For Svitlana Hlyanko, 41, the barrage that destroyed her house began with deafening explosions.
She huddled in a corner of a room with her three children, she said, and when it was over, she walked out to find gaping craters in a field a dozen yards away. She and the children were unharmed, but the shells had sprayed the house with shrapnel and shattered all the windows, rendering it uninhabitable.
In the town of Vovchansk about 90 miles from Slavhorod and a mile or two from the Russian border, shells whistle in nearly every day. Of a prewar population of 17,000, about 4,000 remain.
“Russia fires randomly into the town but aims precisely at infrastructure,” such as the central heating plant and electrical substations, said the mayor, Tamaz Hambarashvily.

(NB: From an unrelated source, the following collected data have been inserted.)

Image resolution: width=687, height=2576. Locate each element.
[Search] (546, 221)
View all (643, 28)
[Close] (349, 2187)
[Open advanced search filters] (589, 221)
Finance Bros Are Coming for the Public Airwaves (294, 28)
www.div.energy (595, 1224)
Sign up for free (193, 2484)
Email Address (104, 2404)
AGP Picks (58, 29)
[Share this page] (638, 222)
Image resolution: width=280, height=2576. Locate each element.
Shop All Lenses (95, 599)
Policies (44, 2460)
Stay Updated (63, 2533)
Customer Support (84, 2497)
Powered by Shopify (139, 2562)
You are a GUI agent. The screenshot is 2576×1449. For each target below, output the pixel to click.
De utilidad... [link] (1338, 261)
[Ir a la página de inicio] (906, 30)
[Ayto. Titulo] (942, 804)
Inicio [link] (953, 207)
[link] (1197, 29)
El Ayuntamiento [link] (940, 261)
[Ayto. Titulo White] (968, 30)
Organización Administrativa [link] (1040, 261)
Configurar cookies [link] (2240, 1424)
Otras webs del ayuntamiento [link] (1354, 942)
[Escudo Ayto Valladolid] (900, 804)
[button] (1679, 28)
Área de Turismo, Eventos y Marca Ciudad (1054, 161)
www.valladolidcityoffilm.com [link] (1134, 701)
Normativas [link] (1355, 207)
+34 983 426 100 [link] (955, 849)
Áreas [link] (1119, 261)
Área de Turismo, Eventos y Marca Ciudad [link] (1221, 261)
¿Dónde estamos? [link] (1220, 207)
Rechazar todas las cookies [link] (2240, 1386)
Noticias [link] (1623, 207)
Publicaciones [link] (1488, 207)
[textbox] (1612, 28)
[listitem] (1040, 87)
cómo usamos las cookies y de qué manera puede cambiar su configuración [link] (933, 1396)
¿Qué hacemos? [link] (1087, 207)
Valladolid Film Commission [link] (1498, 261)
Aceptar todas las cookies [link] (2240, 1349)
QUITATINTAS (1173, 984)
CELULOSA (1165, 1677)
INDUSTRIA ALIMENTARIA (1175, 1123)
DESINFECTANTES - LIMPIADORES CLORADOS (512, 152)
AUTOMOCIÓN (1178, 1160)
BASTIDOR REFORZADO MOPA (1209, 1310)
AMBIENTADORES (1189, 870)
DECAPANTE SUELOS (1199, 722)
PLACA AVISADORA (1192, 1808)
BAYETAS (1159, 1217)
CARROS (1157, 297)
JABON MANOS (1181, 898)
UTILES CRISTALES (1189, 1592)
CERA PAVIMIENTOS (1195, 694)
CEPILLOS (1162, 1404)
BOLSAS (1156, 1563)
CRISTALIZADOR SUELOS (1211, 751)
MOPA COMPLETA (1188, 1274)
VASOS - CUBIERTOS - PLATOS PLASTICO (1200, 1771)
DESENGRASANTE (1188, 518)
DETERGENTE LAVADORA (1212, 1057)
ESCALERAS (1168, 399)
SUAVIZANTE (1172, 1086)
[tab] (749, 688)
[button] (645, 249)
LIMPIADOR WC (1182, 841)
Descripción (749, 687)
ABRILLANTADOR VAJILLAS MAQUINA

Left without electricity or heat from the shelling, residents get by with wood stoves and kerosene lamps.
“I wish they would not shell the power lines,” said Nadia, a 73-year-old retiree, who asked that only her first name be used for safety, lest Russia reoccupy her town. “When we have electricity, we are alive. With no electricity, we will freeze like field mice.”
Olha Kostashenko, 47, lives with her husband in Vovchansk, spending much of her time underground for safety, showing the toll of the shelling on people living along the border.
“I organized a little room for myself in the basement and mainly stay here and cry each time there is a shelling,” she said. “Here in the basement, I have candles, a power bank, a flashlight, a little electric heater and I knit socks, just to do something and not go mad.”